> TASK INSTRUCTIONS
Please collect every line of the data below that contains the word "orange". Case counts, so only a match with the same capitalization qualifies.

________

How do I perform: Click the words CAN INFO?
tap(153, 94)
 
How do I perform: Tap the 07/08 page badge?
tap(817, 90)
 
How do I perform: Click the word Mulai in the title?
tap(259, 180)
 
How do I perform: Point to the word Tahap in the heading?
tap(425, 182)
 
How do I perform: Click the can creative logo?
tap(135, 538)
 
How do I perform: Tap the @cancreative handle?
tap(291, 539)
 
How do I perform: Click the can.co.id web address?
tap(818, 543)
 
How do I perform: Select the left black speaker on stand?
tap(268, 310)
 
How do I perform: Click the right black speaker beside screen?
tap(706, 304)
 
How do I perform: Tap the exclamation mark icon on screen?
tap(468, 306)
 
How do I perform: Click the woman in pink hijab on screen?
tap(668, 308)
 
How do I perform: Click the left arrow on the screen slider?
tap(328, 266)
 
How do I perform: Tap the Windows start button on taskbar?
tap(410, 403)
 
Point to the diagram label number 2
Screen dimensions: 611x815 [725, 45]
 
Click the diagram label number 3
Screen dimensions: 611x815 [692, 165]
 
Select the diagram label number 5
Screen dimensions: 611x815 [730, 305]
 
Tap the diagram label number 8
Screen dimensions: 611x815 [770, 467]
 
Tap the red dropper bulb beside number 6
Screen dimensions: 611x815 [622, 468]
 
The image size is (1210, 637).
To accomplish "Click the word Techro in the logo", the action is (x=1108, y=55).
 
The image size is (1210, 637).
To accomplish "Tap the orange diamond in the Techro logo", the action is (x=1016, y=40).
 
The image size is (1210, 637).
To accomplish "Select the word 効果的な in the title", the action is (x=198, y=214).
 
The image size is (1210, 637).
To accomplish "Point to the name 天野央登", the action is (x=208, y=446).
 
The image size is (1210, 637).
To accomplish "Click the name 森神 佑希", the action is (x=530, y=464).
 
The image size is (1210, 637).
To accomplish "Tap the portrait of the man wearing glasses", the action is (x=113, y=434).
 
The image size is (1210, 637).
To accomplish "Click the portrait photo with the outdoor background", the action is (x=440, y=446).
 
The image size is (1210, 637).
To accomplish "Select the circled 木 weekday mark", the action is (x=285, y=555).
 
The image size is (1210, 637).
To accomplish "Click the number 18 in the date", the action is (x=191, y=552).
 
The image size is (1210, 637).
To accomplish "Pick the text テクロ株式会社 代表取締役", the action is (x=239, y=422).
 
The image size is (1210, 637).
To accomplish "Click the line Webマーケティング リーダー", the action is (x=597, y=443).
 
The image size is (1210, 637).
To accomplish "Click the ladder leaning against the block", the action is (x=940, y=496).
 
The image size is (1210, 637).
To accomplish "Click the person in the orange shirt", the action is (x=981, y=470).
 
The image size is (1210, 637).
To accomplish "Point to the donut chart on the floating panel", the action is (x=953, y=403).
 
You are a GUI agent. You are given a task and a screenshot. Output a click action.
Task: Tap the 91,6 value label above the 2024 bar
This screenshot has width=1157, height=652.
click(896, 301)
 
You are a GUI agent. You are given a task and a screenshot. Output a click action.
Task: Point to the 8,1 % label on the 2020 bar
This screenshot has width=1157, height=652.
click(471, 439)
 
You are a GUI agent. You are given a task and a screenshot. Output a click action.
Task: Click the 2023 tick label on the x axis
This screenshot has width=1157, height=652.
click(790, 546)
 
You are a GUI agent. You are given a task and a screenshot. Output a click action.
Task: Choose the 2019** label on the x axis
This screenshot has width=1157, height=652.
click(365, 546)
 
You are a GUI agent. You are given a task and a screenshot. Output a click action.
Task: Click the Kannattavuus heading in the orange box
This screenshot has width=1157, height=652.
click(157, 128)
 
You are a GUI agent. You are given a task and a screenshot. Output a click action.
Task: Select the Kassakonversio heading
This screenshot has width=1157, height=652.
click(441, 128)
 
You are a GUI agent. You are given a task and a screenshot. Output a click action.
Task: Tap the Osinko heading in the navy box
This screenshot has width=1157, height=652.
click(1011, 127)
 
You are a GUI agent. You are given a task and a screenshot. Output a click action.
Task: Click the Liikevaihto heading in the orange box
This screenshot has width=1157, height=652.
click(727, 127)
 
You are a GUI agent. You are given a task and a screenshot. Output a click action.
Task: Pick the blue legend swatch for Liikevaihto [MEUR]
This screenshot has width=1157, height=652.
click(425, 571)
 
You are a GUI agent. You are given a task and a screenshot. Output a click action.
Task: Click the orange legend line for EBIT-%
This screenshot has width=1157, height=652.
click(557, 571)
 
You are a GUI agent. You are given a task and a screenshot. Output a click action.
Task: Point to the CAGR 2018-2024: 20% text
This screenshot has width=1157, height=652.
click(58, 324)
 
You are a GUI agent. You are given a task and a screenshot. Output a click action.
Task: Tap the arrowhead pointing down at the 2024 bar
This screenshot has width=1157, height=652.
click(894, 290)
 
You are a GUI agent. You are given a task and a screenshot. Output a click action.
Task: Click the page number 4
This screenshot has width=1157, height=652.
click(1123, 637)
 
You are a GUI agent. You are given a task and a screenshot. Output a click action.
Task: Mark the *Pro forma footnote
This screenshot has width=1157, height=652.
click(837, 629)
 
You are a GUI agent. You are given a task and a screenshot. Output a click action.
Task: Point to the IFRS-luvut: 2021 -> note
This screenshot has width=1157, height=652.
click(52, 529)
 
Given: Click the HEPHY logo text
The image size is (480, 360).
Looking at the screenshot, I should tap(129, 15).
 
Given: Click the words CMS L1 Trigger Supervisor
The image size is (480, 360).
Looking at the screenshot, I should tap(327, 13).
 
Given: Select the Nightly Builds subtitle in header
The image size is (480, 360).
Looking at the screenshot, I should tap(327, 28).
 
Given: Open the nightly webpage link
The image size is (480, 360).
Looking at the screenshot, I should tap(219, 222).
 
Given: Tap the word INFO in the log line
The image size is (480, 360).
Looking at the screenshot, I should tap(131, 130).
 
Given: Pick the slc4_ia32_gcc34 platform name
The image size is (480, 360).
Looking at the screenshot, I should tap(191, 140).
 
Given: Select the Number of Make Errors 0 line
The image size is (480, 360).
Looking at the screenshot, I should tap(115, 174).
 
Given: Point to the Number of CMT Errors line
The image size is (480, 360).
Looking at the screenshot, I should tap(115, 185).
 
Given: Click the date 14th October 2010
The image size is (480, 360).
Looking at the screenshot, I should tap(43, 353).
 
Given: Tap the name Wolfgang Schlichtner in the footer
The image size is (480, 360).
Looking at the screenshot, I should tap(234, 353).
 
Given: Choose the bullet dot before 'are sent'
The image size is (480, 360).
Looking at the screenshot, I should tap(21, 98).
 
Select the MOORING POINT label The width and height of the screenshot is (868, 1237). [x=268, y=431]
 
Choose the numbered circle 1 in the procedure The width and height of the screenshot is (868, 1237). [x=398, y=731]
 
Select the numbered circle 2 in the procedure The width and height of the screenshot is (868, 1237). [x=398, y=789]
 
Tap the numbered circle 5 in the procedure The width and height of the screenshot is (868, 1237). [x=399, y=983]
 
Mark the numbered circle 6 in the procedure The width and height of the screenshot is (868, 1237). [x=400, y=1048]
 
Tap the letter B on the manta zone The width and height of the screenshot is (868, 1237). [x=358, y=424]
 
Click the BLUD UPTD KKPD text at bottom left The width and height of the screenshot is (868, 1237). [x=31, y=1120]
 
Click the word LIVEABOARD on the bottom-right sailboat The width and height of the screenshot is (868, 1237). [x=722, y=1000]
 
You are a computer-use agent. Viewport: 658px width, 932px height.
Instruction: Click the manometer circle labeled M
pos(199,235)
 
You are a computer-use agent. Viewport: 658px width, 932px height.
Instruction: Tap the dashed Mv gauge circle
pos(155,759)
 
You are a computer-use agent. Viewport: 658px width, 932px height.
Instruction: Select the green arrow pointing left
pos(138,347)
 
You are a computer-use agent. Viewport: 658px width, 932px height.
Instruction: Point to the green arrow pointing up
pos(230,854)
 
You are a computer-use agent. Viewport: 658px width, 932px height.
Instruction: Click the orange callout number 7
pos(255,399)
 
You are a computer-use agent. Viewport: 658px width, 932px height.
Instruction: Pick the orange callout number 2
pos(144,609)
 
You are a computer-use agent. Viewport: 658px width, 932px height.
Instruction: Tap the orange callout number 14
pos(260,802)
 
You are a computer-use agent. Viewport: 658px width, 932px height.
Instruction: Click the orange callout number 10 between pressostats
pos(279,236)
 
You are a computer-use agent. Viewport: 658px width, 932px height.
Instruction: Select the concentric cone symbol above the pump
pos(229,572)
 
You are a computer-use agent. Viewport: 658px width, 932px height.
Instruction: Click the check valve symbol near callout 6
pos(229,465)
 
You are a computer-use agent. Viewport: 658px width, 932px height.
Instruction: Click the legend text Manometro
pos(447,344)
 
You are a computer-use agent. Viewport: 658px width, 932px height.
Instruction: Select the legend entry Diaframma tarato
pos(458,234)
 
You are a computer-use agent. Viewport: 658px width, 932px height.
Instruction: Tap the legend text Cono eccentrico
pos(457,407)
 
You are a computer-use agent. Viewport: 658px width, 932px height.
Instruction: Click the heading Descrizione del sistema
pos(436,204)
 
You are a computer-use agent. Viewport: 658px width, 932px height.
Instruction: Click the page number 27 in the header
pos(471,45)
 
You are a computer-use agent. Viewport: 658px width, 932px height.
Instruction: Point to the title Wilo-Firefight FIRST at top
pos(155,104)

________

> REPLY TO THE EXERCISE
To accomplish "Tap the orange diamond in the Techro logo", the action is (x=1016, y=40).
To accomplish "Click the person in the orange shirt", the action is (x=981, y=470).
Task: Click the Kannattavuus heading in the orange box
Task: Click the Liikevaihto heading in the orange box
Task: Click the orange legend line for EBIT-%
Instruction: Click the orange callout number 7
Instruction: Pick the orange callout number 2
Instruction: Tap the orange callout number 14
Instruction: Click the orange callout number 10 between pressostats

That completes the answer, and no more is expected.